僕はこの隙に逃げようと移動したのだけど、黒鉄虫のように這いずり回り、僕の足首を掴んでしまう。
「ライバルよ頼む! 俺にはお前しか頼む奴が居ないんだ!」
泣きながら必死で頼んで来るフデの本気度が垣間見える。
「あんたちょっとしつこいのよ」
ファラさんは止めを刺そうと前に出るが、なんか可哀想になってきた。
だから僕は。
「ファラさん待ってください。フデさんの話だけは聞いてあげたいので、スラーさんに同行の許可を貰って来ます」
「おおおおおお、ありがとうライバルよおおおおお!」
僕の中の魔王という概念が揺らぎそうである。
もちろんフデだけが特別なんだろうけど。
スラーさんからは、『まあいいんじゃないですか』と軽く言われてしまった。
もしかしたら、フデがどうなろうと興味がないのかもしれない。
という訳で一緒に出発した僕達は、フデの話を聞きながら移動している。
「……ライバルよ、という訳なんだ! 俺とツキコを別れさせないで暴力だけをやめさせてくれ!」
で、聞き終えた結果、暴力は嫌だけどツキコさんには恋人になって欲しいということらしい。
「なんというか、思った以上にどうでもいいですね……いいじゃないですか、暴力さえ我慢すれば全部上手くいきますよ」
「無理無理無理無理無理! お前は知らないから言えるんだ。
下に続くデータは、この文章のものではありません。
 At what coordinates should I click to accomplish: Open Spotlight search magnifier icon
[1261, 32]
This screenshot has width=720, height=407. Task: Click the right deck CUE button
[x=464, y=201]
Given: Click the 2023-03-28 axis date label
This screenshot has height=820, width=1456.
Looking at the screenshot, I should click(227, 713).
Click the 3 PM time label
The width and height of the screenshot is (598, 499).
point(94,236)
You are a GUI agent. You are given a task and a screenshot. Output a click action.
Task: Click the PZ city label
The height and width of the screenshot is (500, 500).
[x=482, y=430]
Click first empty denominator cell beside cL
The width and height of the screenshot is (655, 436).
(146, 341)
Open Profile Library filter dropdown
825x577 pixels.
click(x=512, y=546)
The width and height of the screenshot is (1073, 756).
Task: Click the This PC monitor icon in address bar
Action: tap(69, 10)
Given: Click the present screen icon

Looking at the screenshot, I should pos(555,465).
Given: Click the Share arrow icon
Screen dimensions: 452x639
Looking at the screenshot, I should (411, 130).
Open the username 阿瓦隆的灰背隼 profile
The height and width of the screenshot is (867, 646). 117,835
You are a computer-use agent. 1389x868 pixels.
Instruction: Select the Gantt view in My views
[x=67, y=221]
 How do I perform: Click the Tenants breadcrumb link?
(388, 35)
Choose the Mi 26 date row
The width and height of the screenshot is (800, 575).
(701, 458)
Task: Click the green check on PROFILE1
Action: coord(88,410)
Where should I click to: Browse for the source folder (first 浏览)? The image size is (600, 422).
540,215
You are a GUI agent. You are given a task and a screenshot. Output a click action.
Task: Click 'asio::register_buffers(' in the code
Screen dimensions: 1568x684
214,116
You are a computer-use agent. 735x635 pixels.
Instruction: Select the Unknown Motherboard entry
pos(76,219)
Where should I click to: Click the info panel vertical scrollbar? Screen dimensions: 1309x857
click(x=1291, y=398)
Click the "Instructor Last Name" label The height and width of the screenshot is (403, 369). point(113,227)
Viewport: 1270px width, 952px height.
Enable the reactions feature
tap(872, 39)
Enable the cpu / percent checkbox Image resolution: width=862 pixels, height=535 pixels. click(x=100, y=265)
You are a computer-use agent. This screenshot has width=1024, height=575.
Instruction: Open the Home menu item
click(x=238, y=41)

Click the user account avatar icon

反り返ったカタナで何度もケツを刺されるんだぞ! おかしなものに目覚めそうになるじゃないか! 気持ちよくなったらどうしてくれるんだ!?」
僕はそんなものを知りたいとは思わない。
やっぱり丁重に断るのが吉だと僕は思ったのだけど。
「いいわ、手伝ってあげる。恋愛相談なら私に任せなさい」
「マカセろー!」
どうやら話を聞いていたファラさんが、やる気を出してしまったようだ。
ファラさんが恋愛事に詳しいとは思えないのだけど、嫌な予感しかしてこない。
否定したら怖いからやめておこう。
クー・ライズ・ライト (僕)
グリス・ナイト・ジェミニ (双子の男の子)
リューナ・ナイト・ジェミニ(双子の女の子)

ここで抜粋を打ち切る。